As someone who isn't a cultist of any of them, I thought all the lead actors turned in great performances (which is especially impressive given many of them are affecting accents, one of the hardest things to act with nuance through), capturing the complexity and emotional turmoil of their characters. And that's one thing I praised the movie for in the theater: the characters.
It is popular, today, to make the story of the War of the Currents a clash between Edison and Tesla, and between the brilliant, persecuted visionary and the evil, greedy jackass. There's not much truth in it, but it's popular, and I think it was what a lot of people going into this movie wanted; why many of them walked out dissatisfied that it was a fairly grounded movie about complex people, none of them clear-cut villains or heroes.
But, in not delivering on fantasy, it enjoys the fruits of reality: all of the characters in this film are decent men. They all believe in things besides money, a refreshing change from the psychotic hyper-capitalism the 80's blighted us with. And in putting lots of focus on the often-forgotten figure of George Westinghouse, the film focuses away from the myth-shrouded legends of that great time in world history and onto the people they actually were, just like 1776. And it captures some of their virtues history has forgotten, such as Edison's refusal to being his genius and methods towards inventing munitions no matter how wealthy they could have made him, or Westinghouse's sincere friendship with and generosity towards his workforce in a way modern businessmen would sneer at, without blotting out their deep flaws.
These were good men, it seems to say. They built our world, the future we live in, and they did it for the right reasons.
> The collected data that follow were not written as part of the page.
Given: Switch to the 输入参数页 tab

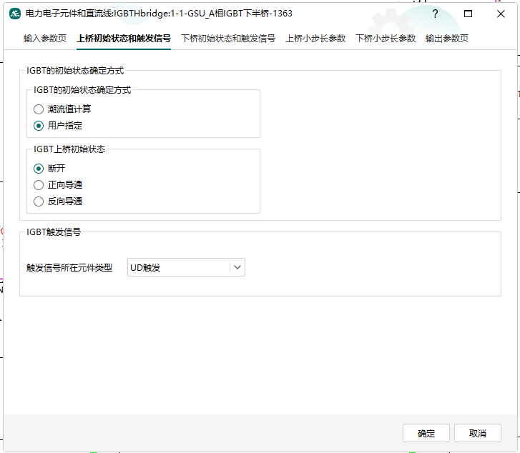Looking at the screenshot, I should (x=44, y=39).
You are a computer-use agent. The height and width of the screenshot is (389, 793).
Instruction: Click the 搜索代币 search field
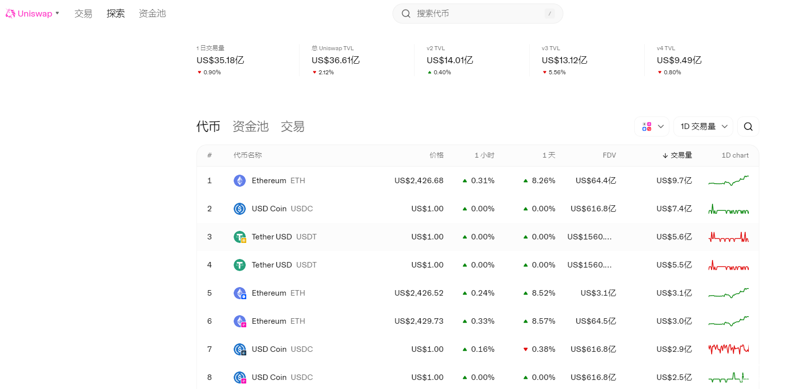click(x=477, y=14)
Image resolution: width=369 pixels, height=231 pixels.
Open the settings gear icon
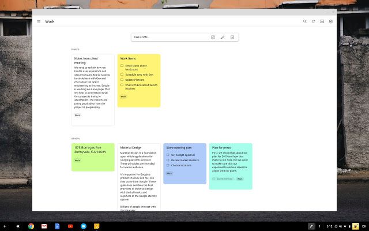tap(331, 21)
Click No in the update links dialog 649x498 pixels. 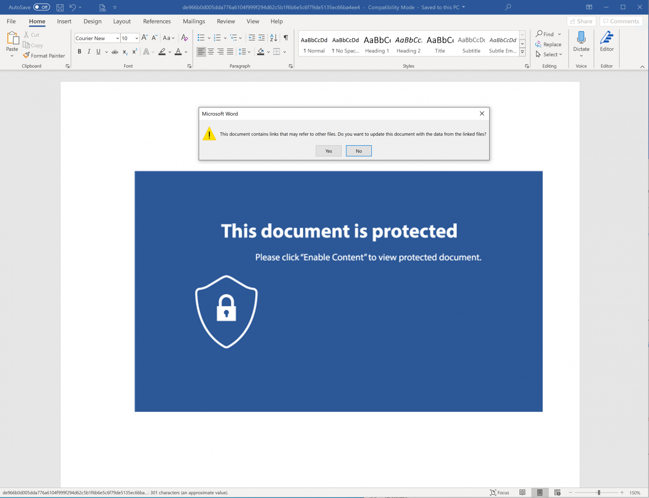pos(358,151)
It is tragic that they could not overcome their weaknesses enough to do so hand-in-hand, rather than at cross-purposes.
And the direction is lively, adventurous, and creative without being infuriating or up-its-own-ass. As someone who loathed the intolerably-smug and pleased-with-its-own-cleverness cinematography in Sherlock, I love the way the director used cinematic language rather than dialogue, such as the zoetrope scenes of various animals walking across the screen to demonstrate one of Edison's stunts to demonstrate the dangers of AC, or the lights igniting across the World's Fair in tandem with the dark moment the first electric chair execution was botched.
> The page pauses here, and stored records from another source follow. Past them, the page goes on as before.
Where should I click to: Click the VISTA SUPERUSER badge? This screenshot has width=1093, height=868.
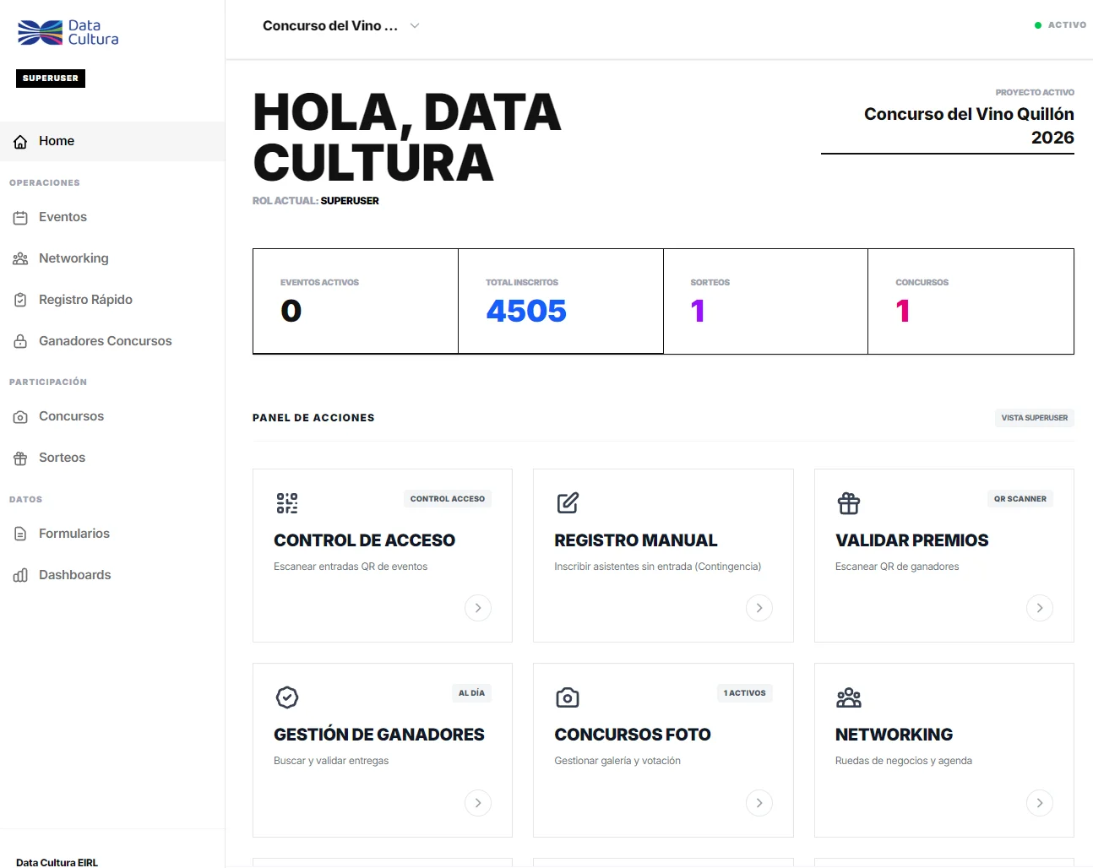pyautogui.click(x=1034, y=417)
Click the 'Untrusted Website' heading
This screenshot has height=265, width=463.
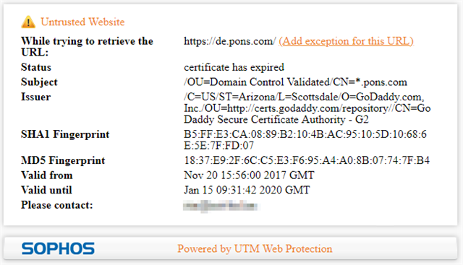82,22
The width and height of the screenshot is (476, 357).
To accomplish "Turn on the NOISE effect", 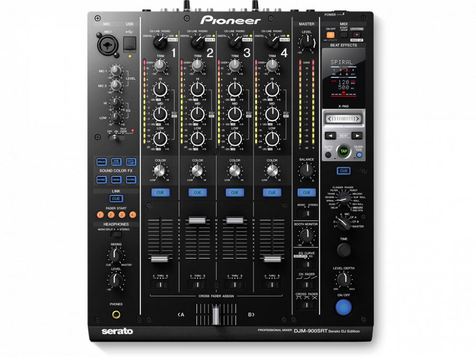I will (x=101, y=179).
I won't pretend it's a mile-a-minute action movie, nor that it involves making Tesla a literal sorcerer the way some other films I haven't seen apparently did. It is very grounded. But the pace is actually quite fast, it rarely bogs down, and if you are willing to invest in the character drama it is very effective as a film. I recommend it to fans of history and of the kind of picture it is.
Also, coming here, I learned just how shabbily it was treated, both before and after that beast-man Weinstein finally learned the hard way that actions have consequences, so I'm inclined to support it on that metric too.